Rewrite all of the material below, swapping "Identify the location of" for "Determine the position of" and leaving everything else unchanged.

____ Exercise inputs

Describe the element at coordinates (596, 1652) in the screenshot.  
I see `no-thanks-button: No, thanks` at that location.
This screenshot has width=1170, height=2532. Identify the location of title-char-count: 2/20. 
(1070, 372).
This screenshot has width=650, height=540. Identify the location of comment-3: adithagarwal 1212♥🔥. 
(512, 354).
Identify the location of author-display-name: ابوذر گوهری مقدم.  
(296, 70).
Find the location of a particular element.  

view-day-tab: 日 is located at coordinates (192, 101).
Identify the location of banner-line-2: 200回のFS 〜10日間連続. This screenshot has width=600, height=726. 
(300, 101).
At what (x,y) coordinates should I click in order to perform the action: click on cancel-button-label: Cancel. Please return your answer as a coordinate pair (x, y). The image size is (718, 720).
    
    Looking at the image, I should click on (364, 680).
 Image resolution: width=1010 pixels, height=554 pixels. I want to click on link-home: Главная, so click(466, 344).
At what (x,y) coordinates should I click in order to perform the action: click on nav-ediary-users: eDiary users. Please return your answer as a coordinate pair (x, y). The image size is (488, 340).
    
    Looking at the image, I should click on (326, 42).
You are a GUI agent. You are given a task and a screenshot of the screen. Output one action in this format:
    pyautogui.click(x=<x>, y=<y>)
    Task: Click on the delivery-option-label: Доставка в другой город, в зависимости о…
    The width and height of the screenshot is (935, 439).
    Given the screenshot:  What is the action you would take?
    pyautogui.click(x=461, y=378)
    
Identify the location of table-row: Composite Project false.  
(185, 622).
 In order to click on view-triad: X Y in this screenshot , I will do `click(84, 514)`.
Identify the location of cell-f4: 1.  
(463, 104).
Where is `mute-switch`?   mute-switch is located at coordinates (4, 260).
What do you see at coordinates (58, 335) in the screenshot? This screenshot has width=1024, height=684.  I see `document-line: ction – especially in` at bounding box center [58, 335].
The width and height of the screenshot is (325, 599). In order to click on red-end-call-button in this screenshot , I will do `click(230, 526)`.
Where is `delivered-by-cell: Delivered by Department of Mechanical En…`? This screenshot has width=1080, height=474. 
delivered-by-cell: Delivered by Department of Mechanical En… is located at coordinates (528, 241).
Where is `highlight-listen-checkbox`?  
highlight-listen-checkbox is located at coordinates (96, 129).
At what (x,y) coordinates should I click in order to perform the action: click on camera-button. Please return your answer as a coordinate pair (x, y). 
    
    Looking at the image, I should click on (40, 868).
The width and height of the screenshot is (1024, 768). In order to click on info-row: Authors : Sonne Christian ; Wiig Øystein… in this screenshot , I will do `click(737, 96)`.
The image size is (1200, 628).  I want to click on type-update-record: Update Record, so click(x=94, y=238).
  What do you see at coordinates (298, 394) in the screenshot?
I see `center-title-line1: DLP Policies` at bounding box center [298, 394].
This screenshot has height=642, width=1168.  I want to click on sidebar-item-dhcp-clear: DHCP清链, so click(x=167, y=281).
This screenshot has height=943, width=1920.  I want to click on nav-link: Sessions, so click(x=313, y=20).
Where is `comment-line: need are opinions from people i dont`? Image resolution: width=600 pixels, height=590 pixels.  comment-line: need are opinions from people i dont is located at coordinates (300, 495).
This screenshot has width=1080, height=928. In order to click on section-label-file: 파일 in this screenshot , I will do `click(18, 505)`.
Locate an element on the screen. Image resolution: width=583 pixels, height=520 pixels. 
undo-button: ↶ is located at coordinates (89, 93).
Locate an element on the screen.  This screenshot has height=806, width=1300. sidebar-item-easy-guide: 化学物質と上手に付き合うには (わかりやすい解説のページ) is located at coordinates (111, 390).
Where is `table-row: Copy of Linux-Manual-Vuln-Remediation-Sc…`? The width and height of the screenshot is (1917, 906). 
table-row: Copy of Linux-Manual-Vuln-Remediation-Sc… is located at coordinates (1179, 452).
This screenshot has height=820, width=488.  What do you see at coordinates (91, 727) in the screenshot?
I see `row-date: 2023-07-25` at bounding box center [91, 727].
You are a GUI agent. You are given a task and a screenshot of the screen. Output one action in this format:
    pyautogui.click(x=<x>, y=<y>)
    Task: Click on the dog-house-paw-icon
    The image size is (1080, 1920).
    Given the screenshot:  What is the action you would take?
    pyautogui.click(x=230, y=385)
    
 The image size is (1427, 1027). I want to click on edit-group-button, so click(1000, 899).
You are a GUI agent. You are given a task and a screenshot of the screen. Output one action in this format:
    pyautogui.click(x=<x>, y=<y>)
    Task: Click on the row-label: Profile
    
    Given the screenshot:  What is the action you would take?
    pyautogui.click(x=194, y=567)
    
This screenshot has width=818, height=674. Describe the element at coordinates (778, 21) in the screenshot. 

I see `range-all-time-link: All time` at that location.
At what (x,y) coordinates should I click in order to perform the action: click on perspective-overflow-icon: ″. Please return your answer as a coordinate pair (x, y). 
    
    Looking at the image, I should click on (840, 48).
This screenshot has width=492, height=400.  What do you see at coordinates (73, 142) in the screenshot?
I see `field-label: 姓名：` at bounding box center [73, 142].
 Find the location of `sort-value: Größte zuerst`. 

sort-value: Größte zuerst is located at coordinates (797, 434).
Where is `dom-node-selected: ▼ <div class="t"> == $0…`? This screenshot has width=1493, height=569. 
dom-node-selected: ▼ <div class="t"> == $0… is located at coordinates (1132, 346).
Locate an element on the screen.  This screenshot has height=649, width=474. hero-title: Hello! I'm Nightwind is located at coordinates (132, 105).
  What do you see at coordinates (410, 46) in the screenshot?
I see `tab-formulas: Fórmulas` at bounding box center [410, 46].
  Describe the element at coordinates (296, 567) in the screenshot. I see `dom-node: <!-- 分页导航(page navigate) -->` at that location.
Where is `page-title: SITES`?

________

*Written reply*.
Describe the element at coordinates (596, 1652) in the screenshot.  
I see `no-thanks-button: No, thanks` at that location.
This screenshot has width=1170, height=2532. Determine the position of title-char-count: 2/20. 
(1070, 372).
This screenshot has width=650, height=540. Determine the position of comment-3: adithagarwal 1212♥🔥. 
(512, 354).
Determine the position of author-display-name: ابوذر گوهری مقدم.  
(296, 70).
Find the location of a particular element.  

view-day-tab: 日 is located at coordinates (192, 101).
Determine the position of banner-line-2: 200回のFS 〜10日間連続. This screenshot has width=600, height=726. 
(300, 101).
At what (x,y) coordinates should I click in order to perform the action: click on cancel-button-label: Cancel. Please return your answer as a coordinate pair (x, y). The image size is (718, 720).
    
    Looking at the image, I should click on (364, 680).
 Image resolution: width=1010 pixels, height=554 pixels. I want to click on link-home: Главная, so click(466, 344).
At what (x,y) coordinates should I click in order to perform the action: click on nav-ediary-users: eDiary users. Please return your answer as a coordinate pair (x, y). The image size is (488, 340).
    
    Looking at the image, I should click on (326, 42).
You are a GUI agent. You are given a task and a screenshot of the screen. Output one action in this format:
    pyautogui.click(x=<x>, y=<y>)
    Task: Click on the delivery-option-label: Доставка в другой город, в зависимости о…
    The width and height of the screenshot is (935, 439).
    Given the screenshot:  What is the action you would take?
    pyautogui.click(x=461, y=378)
    
Determine the position of table-row: Composite Project false.  
(185, 622).
 In order to click on view-triad: X Y in this screenshot , I will do `click(84, 514)`.
Determine the position of cell-f4: 1.  
(463, 104).
Where is `mute-switch`?   mute-switch is located at coordinates (4, 260).
What do you see at coordinates (58, 335) in the screenshot? This screenshot has width=1024, height=684.  I see `document-line: ction – especially in` at bounding box center [58, 335].
The width and height of the screenshot is (325, 599). In order to click on red-end-call-button in this screenshot , I will do `click(230, 526)`.
Where is `delivered-by-cell: Delivered by Department of Mechanical En…`? This screenshot has width=1080, height=474. 
delivered-by-cell: Delivered by Department of Mechanical En… is located at coordinates (528, 241).
Where is `highlight-listen-checkbox`?  
highlight-listen-checkbox is located at coordinates (96, 129).
At what (x,y) coordinates should I click in order to perform the action: click on camera-button. Please return your answer as a coordinate pair (x, y). 
    
    Looking at the image, I should click on (40, 868).
The width and height of the screenshot is (1024, 768). In order to click on info-row: Authors : Sonne Christian ; Wiig Øystein… in this screenshot , I will do `click(737, 96)`.
The image size is (1200, 628).  I want to click on type-update-record: Update Record, so click(x=94, y=238).
  What do you see at coordinates (298, 394) in the screenshot?
I see `center-title-line1: DLP Policies` at bounding box center [298, 394].
This screenshot has height=642, width=1168.  I want to click on sidebar-item-dhcp-clear: DHCP清链, so click(x=167, y=281).
This screenshot has height=943, width=1920.  I want to click on nav-link: Sessions, so click(x=313, y=20).
Where is `comment-line: need are opinions from people i dont`? Image resolution: width=600 pixels, height=590 pixels.  comment-line: need are opinions from people i dont is located at coordinates (300, 495).
This screenshot has width=1080, height=928. In order to click on section-label-file: 파일 in this screenshot , I will do `click(18, 505)`.
Locate an element on the screen. Image resolution: width=583 pixels, height=520 pixels. 
undo-button: ↶ is located at coordinates (89, 93).
Locate an element on the screen.  This screenshot has height=806, width=1300. sidebar-item-easy-guide: 化学物質と上手に付き合うには (わかりやすい解説のページ) is located at coordinates (111, 390).
Where is `table-row: Copy of Linux-Manual-Vuln-Remediation-Sc…`? The width and height of the screenshot is (1917, 906). 
table-row: Copy of Linux-Manual-Vuln-Remediation-Sc… is located at coordinates (1179, 452).
This screenshot has height=820, width=488.  What do you see at coordinates (91, 727) in the screenshot?
I see `row-date: 2023-07-25` at bounding box center [91, 727].
You are a GUI agent. You are given a task and a screenshot of the screen. Output one action in this format:
    pyautogui.click(x=<x>, y=<y>)
    Task: Click on the dog-house-paw-icon
    The image size is (1080, 1920).
    Given the screenshot:  What is the action you would take?
    pyautogui.click(x=230, y=385)
    
 The image size is (1427, 1027). I want to click on edit-group-button, so click(1000, 899).
You are a GUI agent. You are given a task and a screenshot of the screen. Output one action in this format:
    pyautogui.click(x=<x>, y=<y>)
    Task: Click on the row-label: Profile
    
    Given the screenshot:  What is the action you would take?
    pyautogui.click(x=194, y=567)
    
This screenshot has width=818, height=674. Describe the element at coordinates (778, 21) in the screenshot. 

I see `range-all-time-link: All time` at that location.
At what (x,y) coordinates should I click in order to perform the action: click on perspective-overflow-icon: ″. Please return your answer as a coordinate pair (x, y). 
    
    Looking at the image, I should click on (840, 48).
This screenshot has width=492, height=400.  What do you see at coordinates (73, 142) in the screenshot?
I see `field-label: 姓名：` at bounding box center [73, 142].
 Find the location of `sort-value: Größte zuerst`. 

sort-value: Größte zuerst is located at coordinates (797, 434).
Where is `dom-node-selected: ▼ <div class="t"> == $0…`? This screenshot has width=1493, height=569. 
dom-node-selected: ▼ <div class="t"> == $0… is located at coordinates (1132, 346).
Locate an element on the screen.  This screenshot has height=649, width=474. hero-title: Hello! I'm Nightwind is located at coordinates (132, 105).
  What do you see at coordinates (410, 46) in the screenshot?
I see `tab-formulas: Fórmulas` at bounding box center [410, 46].
  Describe the element at coordinates (296, 567) in the screenshot. I see `dom-node: <!-- 分页导航(page navigate) -->` at that location.
Where is `page-title: SITES`?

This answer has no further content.